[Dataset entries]
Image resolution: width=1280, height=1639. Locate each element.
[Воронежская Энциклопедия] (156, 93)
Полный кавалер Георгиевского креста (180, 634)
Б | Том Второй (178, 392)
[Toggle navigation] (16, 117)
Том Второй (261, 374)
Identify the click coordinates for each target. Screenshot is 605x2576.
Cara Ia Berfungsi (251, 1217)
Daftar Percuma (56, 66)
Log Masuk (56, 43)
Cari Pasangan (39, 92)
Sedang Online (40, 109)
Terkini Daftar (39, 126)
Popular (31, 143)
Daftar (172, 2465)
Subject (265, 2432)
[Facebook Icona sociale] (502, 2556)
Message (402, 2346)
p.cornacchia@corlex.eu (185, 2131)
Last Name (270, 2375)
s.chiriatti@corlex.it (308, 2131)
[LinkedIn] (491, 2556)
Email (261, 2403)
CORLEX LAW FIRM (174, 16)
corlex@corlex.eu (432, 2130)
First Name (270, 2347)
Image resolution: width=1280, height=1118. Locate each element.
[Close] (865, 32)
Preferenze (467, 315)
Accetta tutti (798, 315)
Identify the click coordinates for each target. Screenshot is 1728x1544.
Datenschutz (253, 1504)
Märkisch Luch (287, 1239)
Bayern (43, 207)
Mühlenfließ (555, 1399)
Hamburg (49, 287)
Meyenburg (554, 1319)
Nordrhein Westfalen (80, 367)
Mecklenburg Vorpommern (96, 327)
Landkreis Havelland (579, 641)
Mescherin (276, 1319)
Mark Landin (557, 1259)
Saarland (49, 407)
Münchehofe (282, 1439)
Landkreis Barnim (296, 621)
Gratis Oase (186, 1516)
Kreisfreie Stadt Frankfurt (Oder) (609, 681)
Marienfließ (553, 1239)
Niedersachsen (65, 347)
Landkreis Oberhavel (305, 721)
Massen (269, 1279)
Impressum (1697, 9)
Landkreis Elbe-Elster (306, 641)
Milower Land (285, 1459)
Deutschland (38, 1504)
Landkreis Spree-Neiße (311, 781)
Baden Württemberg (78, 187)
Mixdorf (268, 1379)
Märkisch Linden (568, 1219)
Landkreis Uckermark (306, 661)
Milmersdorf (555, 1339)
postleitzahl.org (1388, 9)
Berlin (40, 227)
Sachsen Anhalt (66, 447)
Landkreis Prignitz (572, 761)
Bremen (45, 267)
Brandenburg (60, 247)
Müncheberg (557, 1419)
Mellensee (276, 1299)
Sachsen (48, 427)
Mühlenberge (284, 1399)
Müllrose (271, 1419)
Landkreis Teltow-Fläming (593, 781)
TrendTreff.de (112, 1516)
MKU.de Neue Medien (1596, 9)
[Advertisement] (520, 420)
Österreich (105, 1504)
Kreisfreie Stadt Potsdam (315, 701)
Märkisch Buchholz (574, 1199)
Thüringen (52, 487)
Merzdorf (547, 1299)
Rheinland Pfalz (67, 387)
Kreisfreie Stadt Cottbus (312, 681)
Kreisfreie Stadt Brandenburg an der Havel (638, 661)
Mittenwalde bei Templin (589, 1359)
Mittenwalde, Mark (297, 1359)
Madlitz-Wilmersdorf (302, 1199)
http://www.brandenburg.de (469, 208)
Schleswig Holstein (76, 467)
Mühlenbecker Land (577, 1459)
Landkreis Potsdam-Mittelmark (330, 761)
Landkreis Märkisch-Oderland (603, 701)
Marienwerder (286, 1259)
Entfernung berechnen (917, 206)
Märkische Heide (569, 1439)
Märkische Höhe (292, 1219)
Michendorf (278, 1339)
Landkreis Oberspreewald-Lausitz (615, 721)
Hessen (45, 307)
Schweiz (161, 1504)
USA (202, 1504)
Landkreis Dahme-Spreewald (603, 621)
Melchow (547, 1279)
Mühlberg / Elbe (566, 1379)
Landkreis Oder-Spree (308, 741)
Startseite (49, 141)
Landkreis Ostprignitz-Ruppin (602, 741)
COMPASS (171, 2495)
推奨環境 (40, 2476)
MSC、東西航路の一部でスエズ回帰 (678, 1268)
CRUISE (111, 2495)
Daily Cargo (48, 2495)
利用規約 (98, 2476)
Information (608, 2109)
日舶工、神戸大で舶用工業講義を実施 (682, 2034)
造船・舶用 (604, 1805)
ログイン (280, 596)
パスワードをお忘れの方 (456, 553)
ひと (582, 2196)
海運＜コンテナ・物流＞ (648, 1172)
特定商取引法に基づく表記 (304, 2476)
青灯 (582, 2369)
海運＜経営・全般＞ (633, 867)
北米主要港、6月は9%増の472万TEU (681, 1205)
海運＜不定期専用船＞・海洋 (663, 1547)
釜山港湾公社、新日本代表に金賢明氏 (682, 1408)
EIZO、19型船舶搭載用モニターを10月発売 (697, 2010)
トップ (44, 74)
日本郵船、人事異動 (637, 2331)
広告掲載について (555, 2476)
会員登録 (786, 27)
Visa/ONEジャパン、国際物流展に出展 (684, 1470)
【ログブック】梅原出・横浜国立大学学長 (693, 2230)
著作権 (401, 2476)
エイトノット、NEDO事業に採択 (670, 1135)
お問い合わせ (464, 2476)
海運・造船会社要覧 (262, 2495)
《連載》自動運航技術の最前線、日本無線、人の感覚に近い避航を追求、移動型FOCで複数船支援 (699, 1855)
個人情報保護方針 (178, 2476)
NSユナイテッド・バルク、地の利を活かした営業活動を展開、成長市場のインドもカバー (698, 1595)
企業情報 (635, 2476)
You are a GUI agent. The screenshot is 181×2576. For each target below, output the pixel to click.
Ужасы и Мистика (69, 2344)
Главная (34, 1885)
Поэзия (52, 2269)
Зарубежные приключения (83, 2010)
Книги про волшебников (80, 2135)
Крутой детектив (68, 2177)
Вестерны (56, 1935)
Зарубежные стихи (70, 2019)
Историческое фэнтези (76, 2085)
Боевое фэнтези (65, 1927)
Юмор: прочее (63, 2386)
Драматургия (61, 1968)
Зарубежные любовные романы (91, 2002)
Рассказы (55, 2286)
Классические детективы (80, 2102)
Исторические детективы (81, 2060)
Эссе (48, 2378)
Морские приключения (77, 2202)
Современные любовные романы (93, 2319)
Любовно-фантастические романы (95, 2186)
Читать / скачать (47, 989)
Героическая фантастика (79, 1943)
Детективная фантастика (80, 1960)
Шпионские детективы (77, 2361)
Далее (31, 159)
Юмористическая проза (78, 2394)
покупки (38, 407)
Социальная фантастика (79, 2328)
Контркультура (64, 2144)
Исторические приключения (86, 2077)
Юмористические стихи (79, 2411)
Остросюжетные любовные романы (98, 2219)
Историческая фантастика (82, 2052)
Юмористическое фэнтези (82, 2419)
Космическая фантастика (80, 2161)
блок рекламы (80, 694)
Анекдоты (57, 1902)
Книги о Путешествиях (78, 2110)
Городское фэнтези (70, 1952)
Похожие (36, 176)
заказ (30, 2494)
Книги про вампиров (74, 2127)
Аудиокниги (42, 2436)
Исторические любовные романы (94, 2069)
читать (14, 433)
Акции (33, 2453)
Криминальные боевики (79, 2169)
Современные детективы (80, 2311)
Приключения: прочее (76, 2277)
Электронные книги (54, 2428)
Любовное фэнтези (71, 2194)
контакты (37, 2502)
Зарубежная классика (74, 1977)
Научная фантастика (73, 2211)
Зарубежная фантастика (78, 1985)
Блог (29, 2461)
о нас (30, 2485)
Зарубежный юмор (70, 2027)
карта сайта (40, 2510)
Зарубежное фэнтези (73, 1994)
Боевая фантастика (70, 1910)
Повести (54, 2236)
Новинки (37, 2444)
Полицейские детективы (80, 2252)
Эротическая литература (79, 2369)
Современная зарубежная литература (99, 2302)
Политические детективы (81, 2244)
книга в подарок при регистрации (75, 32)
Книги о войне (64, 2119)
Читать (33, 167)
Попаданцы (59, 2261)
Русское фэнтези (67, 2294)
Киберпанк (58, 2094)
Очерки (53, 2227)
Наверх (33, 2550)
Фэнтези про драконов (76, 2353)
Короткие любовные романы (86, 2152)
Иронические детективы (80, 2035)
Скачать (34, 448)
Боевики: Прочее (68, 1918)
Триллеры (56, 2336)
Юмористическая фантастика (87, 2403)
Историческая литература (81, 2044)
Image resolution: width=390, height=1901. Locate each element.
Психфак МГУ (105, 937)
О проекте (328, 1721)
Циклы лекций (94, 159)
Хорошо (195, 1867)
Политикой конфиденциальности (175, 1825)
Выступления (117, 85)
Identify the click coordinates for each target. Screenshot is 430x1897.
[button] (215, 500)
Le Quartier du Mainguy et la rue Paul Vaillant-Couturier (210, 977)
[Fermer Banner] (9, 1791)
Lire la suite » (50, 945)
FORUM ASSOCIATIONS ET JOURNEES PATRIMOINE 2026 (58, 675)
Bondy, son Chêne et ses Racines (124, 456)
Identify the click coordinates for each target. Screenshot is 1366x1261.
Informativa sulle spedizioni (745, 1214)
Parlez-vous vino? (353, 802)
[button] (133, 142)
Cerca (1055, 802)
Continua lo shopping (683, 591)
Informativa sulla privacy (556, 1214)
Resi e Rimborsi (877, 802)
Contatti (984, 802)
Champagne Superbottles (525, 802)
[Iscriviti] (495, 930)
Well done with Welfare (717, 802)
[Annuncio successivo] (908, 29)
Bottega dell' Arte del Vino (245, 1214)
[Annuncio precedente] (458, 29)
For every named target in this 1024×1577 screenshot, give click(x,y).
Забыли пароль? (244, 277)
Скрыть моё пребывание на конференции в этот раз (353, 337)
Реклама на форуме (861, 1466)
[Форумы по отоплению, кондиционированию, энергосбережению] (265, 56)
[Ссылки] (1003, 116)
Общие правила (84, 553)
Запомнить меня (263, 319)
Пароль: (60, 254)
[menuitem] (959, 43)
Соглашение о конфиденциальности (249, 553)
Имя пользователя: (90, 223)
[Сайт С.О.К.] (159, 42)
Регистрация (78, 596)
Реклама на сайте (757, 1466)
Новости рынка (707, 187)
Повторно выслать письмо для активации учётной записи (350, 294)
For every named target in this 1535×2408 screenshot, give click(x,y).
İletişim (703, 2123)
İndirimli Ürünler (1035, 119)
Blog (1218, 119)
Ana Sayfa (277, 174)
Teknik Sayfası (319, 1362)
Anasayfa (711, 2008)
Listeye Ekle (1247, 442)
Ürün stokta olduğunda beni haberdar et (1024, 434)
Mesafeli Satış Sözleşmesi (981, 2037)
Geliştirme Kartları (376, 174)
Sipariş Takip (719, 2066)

• _What you will do_
Could you copy every line from the records that has "стихи" in it?

• _Reply to the exercise_
Зарубежные стихи (70, 2019)
Юмористические стихи (79, 2411)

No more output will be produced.